The coed team has five weekends of competition before the New England Team Race Championship, which will take place April 9–10. The top four teams in that event will qualify for the College Sailing Team Race National Championships at the end of May. In fleet racing, the spring season concludes in late April with the New England Dinghy Championships, which qualifies teams for the coed semifinal and national championship, a fleet racing event held over four days at the end of May and beginning of June.

For the women’s team, the New England Intercollegiate Sailing Association qualifiers occur during the Reed Trophy in April, which will be hosted at Yale. If the women’s team successfully qualifies, it will again sail at the women’s semifinals in San Diego during late May, and possibly continue to the national championship.

While the fall season focused on fleet racing, in which sailors compete against up to 17 boats from different schools, for the coed team the spring season has more team races, in which three boats from one team compete in the same race against three boats from another in an attempt to secure a winning combination of finishes.

Meanwhile, though the women’s team will compete in a combination of fleet and team racing events, the women’s national championship is fleet racing only. For both teams, if qualifiers are successful, they will enter a postseason period in May during which the focus will be on training for nationals, Kiss said.

With many different events to compete in, 2015 captain Charlotte Belling ’16 noted that sailors’ flexibility — being willing to sail as both crew and skipper, for example — will be important for the spring.

“We have a lot of crews and a lot of skippers who will be sailing at events they haven’t before, sailing with partners they haven’t before,” Belling said. “So one of our goals for the season is for everyone to adjust for these new roles, and think about how they want to improve individually, but also how we can move forward as a team.”

Returning to the coed team are skippers Ian Barrows ’17 and Malcolm Lamphere ’18, both of whom sailed on Yale’s victorious squad in the team race championships last spring. Barrows, who was also skipper for the winning B-division team at the coed national championship regatta last year, will be “instrumental” in leading the team this season, Belling said. Kiss, who sailed A-division at last year’s coed semifinals and never placed out of the top five, has returned as well.

Casey Klingler ’18 will be a key skipper on the women’s team, along with 2015 women’s captain Marly Isler ’16. As a freshman last year, Klingler sailed Yale’s B division into a sixth-place finish at the 2015 ICSA Women’s Nationals.

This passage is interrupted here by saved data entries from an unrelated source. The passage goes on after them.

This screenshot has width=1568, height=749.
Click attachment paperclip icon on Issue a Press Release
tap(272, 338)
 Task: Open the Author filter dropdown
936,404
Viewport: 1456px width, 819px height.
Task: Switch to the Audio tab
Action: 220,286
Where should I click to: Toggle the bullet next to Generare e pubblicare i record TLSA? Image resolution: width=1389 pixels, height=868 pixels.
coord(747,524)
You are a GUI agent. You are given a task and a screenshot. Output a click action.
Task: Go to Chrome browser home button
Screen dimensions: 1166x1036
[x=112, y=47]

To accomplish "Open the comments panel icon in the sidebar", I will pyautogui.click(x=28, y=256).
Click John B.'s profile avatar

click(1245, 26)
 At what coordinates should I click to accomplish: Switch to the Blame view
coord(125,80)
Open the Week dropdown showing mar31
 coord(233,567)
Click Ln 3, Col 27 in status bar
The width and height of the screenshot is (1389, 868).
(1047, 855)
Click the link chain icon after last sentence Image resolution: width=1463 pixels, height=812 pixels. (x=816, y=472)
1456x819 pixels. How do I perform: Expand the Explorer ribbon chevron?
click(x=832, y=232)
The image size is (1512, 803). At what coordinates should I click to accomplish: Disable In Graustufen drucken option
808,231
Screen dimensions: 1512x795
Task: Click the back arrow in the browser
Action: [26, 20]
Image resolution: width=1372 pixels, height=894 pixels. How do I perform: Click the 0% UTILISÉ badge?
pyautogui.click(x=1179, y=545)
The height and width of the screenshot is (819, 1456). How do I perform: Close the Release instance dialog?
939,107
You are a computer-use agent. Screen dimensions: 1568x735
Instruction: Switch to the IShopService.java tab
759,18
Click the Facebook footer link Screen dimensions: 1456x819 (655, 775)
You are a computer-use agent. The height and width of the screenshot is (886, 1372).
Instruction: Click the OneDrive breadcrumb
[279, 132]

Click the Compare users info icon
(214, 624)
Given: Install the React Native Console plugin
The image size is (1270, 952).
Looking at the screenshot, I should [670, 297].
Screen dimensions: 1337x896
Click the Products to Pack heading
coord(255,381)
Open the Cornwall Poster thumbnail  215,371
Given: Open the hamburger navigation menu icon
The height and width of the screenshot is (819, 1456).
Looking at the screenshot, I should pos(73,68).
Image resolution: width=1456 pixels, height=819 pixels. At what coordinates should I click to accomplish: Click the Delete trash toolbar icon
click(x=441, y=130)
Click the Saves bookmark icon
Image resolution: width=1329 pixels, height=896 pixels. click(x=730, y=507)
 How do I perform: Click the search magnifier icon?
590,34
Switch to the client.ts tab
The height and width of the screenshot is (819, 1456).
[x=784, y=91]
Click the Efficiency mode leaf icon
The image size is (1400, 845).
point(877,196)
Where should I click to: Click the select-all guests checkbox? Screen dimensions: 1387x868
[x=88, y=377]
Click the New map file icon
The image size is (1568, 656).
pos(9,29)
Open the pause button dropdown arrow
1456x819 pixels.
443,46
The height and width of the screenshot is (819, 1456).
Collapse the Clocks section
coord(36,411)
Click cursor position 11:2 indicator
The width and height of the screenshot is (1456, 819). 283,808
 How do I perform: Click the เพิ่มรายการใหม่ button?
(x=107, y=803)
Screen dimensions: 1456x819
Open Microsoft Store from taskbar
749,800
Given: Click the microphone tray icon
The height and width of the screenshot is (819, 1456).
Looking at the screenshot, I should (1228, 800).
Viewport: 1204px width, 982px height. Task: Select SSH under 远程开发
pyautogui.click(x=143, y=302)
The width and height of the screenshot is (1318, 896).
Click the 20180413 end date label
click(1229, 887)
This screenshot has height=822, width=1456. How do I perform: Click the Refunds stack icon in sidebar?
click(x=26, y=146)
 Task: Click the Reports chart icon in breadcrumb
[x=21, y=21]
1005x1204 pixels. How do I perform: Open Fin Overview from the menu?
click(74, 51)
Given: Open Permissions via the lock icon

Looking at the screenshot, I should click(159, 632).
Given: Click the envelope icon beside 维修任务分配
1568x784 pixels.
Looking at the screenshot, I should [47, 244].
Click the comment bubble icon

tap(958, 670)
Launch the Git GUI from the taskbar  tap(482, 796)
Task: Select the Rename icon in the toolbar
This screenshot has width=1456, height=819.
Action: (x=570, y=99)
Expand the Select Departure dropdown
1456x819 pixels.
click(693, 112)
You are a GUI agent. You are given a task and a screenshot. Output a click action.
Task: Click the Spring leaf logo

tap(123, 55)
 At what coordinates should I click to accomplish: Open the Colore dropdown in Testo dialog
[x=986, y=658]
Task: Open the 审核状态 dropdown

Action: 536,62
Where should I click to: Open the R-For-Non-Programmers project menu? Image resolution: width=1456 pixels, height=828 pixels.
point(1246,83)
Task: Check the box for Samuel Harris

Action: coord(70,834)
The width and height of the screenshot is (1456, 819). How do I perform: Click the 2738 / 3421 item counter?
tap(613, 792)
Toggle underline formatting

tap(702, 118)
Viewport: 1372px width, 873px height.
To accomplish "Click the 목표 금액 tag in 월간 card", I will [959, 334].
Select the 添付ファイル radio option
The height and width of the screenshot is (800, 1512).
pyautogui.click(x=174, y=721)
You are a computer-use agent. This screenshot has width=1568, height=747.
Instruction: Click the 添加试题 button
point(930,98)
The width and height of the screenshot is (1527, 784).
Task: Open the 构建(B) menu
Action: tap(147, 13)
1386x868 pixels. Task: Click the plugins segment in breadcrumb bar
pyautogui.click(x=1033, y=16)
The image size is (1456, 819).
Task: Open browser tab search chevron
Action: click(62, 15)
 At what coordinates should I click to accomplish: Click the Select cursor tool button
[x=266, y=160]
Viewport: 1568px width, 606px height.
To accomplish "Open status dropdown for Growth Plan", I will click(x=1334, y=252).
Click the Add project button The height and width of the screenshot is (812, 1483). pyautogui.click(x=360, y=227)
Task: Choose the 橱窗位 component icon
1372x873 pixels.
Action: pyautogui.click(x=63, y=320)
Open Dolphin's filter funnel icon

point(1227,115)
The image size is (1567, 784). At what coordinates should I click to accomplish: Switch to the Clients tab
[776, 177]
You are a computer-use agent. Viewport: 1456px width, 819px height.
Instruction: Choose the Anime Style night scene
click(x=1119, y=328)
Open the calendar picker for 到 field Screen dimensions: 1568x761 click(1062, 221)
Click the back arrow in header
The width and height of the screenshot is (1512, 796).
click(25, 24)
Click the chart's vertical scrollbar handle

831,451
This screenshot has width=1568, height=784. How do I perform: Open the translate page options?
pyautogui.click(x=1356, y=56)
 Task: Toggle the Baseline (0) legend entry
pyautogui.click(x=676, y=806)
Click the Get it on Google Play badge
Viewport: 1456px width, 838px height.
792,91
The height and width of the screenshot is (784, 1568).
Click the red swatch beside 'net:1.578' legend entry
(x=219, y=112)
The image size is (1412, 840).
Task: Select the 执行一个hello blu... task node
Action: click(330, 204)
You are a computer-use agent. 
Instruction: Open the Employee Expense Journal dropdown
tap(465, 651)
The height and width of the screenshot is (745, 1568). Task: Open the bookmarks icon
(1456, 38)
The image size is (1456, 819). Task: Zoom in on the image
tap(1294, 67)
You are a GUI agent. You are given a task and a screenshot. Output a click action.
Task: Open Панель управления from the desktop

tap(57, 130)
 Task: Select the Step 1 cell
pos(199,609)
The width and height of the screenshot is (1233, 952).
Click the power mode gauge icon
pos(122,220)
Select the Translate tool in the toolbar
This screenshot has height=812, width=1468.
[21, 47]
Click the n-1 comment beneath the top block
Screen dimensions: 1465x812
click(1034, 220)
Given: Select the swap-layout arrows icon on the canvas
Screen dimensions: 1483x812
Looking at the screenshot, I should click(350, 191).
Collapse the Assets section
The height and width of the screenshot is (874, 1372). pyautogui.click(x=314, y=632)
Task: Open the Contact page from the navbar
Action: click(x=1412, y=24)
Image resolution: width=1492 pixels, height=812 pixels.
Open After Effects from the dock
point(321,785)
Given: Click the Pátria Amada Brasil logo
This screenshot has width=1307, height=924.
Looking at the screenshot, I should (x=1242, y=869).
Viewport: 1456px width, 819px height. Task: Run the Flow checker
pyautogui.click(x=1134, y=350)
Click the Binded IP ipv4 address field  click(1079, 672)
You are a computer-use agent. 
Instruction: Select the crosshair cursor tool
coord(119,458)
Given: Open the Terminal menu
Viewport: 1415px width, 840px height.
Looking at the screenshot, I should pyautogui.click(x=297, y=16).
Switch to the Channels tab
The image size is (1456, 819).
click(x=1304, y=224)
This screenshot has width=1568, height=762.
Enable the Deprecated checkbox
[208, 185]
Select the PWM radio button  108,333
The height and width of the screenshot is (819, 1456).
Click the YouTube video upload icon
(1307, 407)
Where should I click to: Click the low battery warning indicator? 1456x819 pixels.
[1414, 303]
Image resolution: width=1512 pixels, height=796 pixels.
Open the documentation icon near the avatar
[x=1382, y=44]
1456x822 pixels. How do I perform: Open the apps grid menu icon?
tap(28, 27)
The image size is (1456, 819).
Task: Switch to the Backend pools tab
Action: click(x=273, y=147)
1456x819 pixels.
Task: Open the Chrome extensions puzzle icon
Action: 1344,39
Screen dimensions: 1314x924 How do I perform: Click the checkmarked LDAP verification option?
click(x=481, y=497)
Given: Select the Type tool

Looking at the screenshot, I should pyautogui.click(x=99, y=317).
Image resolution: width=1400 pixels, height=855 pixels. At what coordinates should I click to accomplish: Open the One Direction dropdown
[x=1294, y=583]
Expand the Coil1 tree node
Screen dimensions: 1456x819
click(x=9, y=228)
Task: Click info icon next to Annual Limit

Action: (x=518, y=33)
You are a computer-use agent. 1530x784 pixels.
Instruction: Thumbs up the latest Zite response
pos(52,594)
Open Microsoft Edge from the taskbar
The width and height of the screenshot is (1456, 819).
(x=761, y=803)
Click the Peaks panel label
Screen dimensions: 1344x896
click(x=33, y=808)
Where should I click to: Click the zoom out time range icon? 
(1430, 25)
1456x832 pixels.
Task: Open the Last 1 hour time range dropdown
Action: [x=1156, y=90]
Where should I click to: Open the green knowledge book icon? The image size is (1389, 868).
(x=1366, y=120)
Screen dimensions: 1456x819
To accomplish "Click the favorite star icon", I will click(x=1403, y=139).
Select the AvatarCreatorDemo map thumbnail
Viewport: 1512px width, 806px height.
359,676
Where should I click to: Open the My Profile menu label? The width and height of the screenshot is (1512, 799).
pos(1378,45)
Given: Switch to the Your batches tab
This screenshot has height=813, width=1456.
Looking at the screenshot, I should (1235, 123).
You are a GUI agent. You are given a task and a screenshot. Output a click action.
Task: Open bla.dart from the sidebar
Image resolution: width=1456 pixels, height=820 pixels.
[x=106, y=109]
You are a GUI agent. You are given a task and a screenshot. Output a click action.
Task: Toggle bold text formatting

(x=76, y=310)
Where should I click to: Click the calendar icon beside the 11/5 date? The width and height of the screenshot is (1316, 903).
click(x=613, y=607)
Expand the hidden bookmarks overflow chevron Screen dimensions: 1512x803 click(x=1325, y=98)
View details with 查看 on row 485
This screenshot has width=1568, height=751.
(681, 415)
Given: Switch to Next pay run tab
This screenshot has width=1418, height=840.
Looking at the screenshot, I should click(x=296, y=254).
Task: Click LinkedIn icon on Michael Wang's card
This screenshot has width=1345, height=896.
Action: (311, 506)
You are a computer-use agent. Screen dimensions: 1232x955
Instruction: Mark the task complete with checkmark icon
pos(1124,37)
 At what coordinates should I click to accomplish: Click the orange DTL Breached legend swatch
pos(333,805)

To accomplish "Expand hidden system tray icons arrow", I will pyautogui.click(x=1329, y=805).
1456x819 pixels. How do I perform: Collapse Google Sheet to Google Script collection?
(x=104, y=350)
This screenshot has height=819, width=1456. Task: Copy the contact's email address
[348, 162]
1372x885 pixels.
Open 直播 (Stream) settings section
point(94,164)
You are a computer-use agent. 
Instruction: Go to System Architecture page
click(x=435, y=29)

Returning crews Clara Robertson ’17 and Natalya Doris ’17, meanwhile, both sailed in last year’s team race championship and will return to both the women’s and coed squads. Dorris also competed in the women’s semifinals, while Robertson crewed for Barrows during the team’s first-place B division finish in the coed championship.

To add to their depth, the Bulldogs welcomed Nic Baird ’19 and Nick Hernandez ’19 this year, who Belling called “top players” for the spring season. The two will compete in a combination of team racing and fleet racing regattas.

“The important thing is gaining momentum right away in the spring season. It’s not very long, and we have to take each event pretty seriously,” said Belling. “Something that we did really well last year was, though we had a lot of successes, especially throughout the team racing season, we still focused on improving, and didn’t let the top results get to us. If anything, they motivated us to keep staying on top.”

This weekend, the women’s team will be competing on home waters at the Women’s Team Race Regatta, while groups from the coed team will travel to Providence, Rhode Island for the Sharpe Trophy, and Charleston, South Carolina for the Bob Bavier Team Race regatta.